● Excerpt:

# Pork Butt without foil-How long for an 8 pounder?



## shinny (Feb 26, 2012)

I'm thinking about trying this and was wondering how long for an 8lb butt in a gasser and what are everyone's thoughts on running an unattended gasser if this takes 15, 16 18 hours? I read Smokin' Al's post and want to try it.

Thanks,

Shinny


----------



## bama bbq (Feb 26, 2012)

I use 1.5 hrs per lb and always add 2 hours for fluctuations, individual cut of meat, and a simple variable.  If it's ready without the extra 2 hours required, I let it rest.  Bottom line it's done when it's done. Not sure about leaving a gasser unattended ~ 14 hours but I don't have any hesitation sleeping while doing an overnight with charcoal.


----------



## ob 1 (Feb 26, 2012)

You'll find plenty information on this via the search engine as I did.   I use a SFB with lump.  I have no issues leaving it alone overnight.  I do have concerns with unattended tanks connected to a fire.  I've listened to bad accounts of leaving these things unattended.  I'm just saying,,,,

Here's a former post I use when smoking a butt ( I don't remember who did this but thank you to that posting);

*Preparation:* About 12 hours before the meat goes in the smoker, trim a little if desired (I usually don’t), apply a coating of your rub of choice, and wrap in plastic wrap and put it in the fridge. (Some folks put on a coat of yellow mustard before the rub to hold the rub on and add to the bark. The mustard taste cooks out. This is a matter of personal preference.)

● Data segment:
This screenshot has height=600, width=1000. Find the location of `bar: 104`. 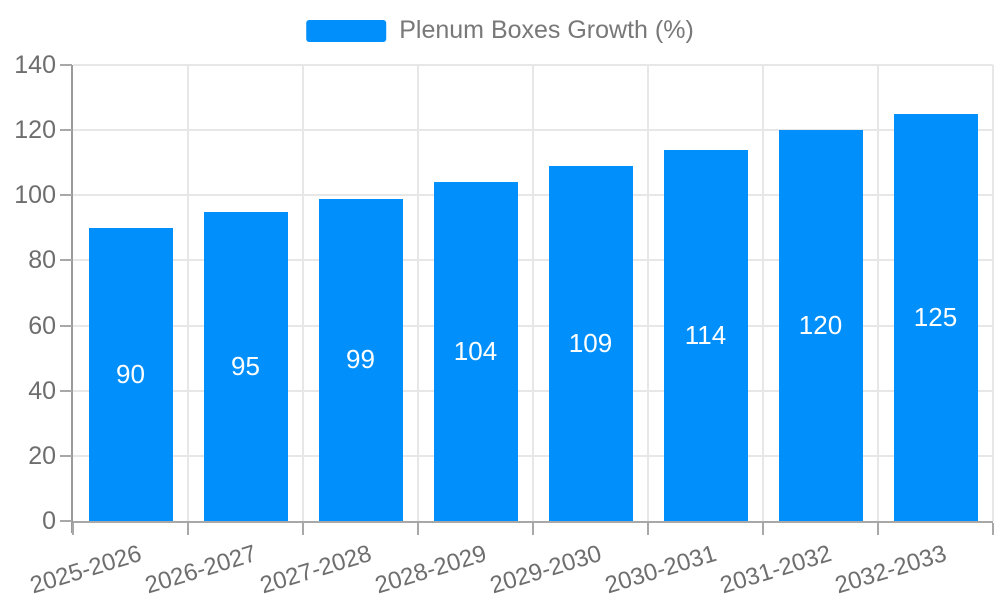

bar: 104 is located at coordinates (476, 352).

● Instruction 1:
In the pork butt thread, how many extra hours does bama bbq add on top of the time per pound?
● Instruction 2:
Carry on the pork butt thread from its last sentence.

● Response area 1:
2 hours.

● Response area 2:
*Smoking*:  Start your smoker and get it up to 225-240 degrees F. My personal wood choice for pork is hickory. Unwrap the meat, stick in the probe of your digital thermo (A highly recommended accessory.), and place the meat in

the smoker, fat side down. I don't flip butts as it interferes with bark formation. Fat side down helps protect the meat if you have a temp spike. After the meat gets over 100F I spray it every hour with a 3 to 1 mix of apple juice and Captain Morgan’s Original spiced rum.  The sugars in the juice and booze will caramelize, and add to the bark. (Bark - dark outer crust that develop as the meat cooks.) Others will make good suggestions for alternate sprays. You will develop your own favorite with a little experimentation. (The nice thing is that they all taste good!) Foiling: When the meat gets to about 165F, double wrap it in Heavy Duty aluminum foil. Put some of your spray of choice in the foil to help braise the meat. At this point I usually stop making smoke unless there are other things in the smoker that need the smoke. (You can finish cooking from this point on in the oven set at 250F if the weather changes or you want to save smoker fuel.) Continue to cook until the internal meat temps gets to 195-205F. Remove the foiled meat from the cooker and wrap it (still foiled) in a couple old bath towels and put it in an insulated cooler to rest for at least an hour before you pull it.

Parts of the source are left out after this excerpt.